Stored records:
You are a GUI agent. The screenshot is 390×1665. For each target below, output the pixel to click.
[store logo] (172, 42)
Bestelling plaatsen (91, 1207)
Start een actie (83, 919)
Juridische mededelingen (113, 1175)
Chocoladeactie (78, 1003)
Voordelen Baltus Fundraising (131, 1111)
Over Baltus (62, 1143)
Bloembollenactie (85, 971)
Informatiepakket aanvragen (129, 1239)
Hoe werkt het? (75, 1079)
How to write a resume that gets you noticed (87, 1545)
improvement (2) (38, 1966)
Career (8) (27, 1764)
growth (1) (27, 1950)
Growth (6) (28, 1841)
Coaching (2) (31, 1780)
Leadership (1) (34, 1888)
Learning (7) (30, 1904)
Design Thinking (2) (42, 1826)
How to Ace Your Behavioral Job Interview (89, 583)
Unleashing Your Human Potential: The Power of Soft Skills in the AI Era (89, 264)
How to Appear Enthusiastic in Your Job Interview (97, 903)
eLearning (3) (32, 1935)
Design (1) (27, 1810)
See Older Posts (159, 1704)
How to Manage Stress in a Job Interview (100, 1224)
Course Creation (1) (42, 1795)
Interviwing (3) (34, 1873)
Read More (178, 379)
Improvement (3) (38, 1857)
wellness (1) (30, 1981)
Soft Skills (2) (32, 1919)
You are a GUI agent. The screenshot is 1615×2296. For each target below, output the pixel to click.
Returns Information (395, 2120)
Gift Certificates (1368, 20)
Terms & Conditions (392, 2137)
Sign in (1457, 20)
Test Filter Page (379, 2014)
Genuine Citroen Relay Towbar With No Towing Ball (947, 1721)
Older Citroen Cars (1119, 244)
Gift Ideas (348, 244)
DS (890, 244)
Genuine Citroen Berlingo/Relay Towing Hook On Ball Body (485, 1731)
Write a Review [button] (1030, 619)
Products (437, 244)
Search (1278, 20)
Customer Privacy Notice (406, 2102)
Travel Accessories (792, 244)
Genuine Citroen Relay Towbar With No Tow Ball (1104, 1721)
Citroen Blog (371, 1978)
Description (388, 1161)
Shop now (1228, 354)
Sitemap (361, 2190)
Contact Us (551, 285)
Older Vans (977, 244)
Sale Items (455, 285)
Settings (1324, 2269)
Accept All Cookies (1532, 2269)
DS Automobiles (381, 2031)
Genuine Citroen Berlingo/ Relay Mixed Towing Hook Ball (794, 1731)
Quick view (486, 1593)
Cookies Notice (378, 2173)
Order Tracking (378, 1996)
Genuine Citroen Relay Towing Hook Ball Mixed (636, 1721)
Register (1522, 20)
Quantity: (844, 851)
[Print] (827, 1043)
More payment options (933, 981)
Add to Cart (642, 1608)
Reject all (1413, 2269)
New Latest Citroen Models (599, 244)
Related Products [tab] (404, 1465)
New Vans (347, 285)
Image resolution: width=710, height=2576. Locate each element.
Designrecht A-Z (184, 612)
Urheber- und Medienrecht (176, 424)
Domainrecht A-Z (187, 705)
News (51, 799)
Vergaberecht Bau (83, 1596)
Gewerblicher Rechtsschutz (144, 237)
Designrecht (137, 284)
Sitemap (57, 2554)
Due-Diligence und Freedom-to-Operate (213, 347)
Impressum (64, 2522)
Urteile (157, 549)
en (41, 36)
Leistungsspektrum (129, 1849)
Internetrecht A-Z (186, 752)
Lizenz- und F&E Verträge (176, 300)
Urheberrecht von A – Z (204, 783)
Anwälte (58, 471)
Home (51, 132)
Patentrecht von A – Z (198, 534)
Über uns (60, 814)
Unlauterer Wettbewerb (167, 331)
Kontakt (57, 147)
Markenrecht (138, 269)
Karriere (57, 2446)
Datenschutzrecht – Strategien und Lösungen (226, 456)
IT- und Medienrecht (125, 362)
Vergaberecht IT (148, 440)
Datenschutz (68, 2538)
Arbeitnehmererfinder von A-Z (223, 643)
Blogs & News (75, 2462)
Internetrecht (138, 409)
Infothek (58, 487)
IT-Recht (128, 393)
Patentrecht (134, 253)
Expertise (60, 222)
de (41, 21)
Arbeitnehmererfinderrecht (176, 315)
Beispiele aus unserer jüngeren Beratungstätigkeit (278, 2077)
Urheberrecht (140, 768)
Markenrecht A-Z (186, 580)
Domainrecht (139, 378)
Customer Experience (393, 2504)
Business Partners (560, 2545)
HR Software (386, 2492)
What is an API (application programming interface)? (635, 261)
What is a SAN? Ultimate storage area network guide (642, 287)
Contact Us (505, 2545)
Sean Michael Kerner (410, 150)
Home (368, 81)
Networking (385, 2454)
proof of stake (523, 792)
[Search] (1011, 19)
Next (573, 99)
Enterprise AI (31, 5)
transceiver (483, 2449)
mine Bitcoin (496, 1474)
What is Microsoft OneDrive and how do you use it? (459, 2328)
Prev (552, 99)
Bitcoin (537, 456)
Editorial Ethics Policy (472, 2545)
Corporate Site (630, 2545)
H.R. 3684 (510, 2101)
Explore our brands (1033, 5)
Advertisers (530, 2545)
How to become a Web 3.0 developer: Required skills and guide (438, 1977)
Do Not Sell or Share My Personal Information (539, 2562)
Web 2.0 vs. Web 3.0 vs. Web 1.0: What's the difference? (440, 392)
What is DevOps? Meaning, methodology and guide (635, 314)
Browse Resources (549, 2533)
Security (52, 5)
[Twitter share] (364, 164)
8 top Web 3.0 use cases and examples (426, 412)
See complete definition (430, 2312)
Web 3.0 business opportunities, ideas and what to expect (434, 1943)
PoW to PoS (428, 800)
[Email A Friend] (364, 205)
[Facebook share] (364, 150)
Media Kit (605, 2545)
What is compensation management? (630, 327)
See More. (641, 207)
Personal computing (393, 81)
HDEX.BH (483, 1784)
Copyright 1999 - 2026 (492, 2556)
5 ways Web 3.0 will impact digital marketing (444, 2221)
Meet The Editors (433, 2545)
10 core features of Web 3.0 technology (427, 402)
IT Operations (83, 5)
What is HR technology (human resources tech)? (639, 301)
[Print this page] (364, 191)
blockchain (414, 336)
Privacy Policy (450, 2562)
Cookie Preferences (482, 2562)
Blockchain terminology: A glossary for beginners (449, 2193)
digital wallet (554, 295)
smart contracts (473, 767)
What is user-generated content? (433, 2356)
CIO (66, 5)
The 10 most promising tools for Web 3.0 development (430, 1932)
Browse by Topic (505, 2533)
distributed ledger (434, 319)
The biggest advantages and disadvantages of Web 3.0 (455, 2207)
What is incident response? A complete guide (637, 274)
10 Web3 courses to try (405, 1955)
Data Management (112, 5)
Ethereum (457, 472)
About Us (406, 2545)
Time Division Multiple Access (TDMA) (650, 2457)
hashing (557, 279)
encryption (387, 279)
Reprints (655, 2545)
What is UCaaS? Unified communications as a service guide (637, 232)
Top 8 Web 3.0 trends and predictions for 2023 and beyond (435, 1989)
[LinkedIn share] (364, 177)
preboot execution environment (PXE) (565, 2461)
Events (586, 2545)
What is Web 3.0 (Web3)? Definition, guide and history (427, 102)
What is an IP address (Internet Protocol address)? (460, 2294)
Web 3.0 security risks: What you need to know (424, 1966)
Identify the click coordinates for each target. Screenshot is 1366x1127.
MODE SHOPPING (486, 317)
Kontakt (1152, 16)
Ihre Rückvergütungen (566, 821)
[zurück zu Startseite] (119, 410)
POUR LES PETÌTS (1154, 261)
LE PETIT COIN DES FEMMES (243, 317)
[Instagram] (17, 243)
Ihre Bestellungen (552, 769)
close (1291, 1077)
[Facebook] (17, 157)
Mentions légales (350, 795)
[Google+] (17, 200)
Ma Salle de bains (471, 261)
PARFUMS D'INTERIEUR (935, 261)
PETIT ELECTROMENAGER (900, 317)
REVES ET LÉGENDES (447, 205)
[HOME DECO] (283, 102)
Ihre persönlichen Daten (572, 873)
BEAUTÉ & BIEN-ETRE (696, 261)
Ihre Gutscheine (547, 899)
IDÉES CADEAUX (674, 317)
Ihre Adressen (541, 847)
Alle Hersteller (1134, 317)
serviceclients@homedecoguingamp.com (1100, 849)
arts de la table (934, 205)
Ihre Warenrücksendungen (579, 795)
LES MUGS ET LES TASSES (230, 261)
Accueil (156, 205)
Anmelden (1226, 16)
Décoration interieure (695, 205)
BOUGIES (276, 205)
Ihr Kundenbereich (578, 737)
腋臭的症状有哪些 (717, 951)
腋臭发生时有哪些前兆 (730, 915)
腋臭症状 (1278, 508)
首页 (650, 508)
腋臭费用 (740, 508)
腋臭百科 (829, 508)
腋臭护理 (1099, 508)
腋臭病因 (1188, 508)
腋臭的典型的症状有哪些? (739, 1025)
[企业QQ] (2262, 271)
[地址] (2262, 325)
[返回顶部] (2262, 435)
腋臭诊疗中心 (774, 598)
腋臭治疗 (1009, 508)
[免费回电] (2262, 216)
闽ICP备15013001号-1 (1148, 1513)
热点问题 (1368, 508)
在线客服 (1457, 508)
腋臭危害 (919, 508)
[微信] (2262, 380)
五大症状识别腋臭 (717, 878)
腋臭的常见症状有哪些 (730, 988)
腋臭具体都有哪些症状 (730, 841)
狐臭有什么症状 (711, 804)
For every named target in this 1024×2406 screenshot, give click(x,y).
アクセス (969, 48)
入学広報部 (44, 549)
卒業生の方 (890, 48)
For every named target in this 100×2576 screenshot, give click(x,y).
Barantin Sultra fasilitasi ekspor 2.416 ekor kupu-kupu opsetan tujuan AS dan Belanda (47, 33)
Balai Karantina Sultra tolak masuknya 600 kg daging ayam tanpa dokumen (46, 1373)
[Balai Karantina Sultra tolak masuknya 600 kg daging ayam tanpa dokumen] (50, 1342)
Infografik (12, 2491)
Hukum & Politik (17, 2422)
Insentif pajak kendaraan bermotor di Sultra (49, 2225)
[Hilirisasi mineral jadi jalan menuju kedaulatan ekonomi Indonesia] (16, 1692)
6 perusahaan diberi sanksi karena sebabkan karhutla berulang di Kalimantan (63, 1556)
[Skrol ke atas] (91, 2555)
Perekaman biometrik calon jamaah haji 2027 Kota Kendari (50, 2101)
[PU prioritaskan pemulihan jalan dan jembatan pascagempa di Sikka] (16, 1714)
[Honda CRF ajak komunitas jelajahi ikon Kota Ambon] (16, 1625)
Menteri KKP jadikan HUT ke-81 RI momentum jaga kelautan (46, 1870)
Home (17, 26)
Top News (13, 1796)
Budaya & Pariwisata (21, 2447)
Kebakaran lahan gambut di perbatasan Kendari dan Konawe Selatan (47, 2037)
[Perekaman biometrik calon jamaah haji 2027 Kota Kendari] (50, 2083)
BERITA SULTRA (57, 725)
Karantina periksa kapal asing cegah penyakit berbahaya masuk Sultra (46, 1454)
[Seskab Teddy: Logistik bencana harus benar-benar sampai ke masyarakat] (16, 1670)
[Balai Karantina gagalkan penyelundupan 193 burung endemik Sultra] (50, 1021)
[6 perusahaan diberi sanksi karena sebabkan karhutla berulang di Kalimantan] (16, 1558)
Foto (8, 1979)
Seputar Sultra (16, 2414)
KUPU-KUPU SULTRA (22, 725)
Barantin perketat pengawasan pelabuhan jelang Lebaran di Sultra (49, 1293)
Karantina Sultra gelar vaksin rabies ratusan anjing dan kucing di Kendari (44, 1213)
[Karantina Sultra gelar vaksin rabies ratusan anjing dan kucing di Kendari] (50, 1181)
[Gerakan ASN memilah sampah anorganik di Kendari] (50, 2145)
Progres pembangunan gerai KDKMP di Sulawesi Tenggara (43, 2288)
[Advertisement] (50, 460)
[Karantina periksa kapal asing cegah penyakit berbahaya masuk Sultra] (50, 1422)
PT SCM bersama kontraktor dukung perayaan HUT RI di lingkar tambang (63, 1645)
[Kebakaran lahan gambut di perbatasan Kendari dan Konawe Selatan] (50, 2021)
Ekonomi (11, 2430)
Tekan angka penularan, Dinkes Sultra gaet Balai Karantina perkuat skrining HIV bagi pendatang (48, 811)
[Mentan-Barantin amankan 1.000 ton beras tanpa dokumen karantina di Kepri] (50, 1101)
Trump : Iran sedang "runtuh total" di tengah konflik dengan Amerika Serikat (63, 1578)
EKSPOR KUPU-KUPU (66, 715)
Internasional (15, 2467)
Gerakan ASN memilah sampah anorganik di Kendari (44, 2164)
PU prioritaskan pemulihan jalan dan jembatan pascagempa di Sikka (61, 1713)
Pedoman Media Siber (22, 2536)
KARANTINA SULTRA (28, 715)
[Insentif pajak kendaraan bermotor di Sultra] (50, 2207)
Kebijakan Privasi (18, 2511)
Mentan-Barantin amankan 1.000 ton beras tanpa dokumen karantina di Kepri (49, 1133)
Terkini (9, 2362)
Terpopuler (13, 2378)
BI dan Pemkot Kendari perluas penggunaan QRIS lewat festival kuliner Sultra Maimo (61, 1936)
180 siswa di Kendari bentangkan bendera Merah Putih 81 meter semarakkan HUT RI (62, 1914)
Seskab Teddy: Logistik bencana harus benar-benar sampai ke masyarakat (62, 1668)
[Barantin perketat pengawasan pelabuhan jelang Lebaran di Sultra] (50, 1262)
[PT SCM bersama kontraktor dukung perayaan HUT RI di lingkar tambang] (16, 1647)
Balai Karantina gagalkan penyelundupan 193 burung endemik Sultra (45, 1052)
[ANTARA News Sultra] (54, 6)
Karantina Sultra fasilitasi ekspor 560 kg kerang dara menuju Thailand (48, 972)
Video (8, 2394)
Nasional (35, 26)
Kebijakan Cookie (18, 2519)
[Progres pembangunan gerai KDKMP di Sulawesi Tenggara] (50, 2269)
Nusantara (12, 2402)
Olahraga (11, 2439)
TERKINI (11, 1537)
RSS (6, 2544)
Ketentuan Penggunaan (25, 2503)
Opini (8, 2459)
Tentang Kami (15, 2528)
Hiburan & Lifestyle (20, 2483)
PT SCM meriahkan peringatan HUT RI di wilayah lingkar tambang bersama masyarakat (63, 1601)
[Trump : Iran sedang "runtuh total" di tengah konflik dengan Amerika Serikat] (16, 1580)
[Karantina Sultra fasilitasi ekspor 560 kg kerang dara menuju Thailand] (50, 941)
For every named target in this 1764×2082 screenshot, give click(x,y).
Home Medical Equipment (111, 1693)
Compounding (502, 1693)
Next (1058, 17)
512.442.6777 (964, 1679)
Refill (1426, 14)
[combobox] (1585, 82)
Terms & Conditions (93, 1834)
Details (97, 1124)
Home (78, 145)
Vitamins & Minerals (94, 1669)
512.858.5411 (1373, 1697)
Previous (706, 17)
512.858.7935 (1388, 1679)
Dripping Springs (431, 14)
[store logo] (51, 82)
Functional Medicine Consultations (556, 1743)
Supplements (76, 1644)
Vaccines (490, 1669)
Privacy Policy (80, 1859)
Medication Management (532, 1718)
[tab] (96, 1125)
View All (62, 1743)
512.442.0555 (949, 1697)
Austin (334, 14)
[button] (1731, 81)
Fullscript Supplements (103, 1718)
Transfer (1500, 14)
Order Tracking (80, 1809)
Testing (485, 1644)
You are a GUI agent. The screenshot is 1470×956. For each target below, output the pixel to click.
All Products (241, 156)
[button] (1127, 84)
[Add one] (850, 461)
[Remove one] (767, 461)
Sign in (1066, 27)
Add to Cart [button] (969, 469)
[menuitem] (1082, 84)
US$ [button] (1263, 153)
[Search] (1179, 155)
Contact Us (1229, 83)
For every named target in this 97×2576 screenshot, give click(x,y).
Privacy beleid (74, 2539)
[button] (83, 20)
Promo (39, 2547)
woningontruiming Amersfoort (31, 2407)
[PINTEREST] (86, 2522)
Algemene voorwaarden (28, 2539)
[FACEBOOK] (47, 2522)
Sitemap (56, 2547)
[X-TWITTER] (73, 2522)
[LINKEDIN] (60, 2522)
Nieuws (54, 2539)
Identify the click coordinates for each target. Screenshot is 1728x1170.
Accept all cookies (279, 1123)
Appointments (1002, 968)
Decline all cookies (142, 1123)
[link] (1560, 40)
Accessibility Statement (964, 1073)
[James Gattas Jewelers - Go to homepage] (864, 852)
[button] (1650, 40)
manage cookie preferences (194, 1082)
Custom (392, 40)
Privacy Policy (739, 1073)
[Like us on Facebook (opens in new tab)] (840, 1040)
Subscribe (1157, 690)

Task description ▸
Print again the lines of the entries above that fall between the line holding "Design (1) (27, 1810)" and the line holding "Test Filter Page (379, 2014)", inclusive, exactly as they stand.

Response below ▸
Design (1) (27, 1810)
See Older Posts (159, 1704)
How to Manage Stress in a Job Interview (100, 1224)
Course Creation (1) (42, 1795)
Interviwing (3) (34, 1873)
Read More (178, 379)
Improvement (3) (38, 1857)
wellness (1) (30, 1981)
Soft Skills (2) (32, 1919)
You are a GUI agent. The screenshot is 1615×2296. For each target below, output the pixel to click.
Returns Information (395, 2120)
Gift Certificates (1368, 20)
Terms & Conditions (392, 2137)
Sign in (1457, 20)
Test Filter Page (379, 2014)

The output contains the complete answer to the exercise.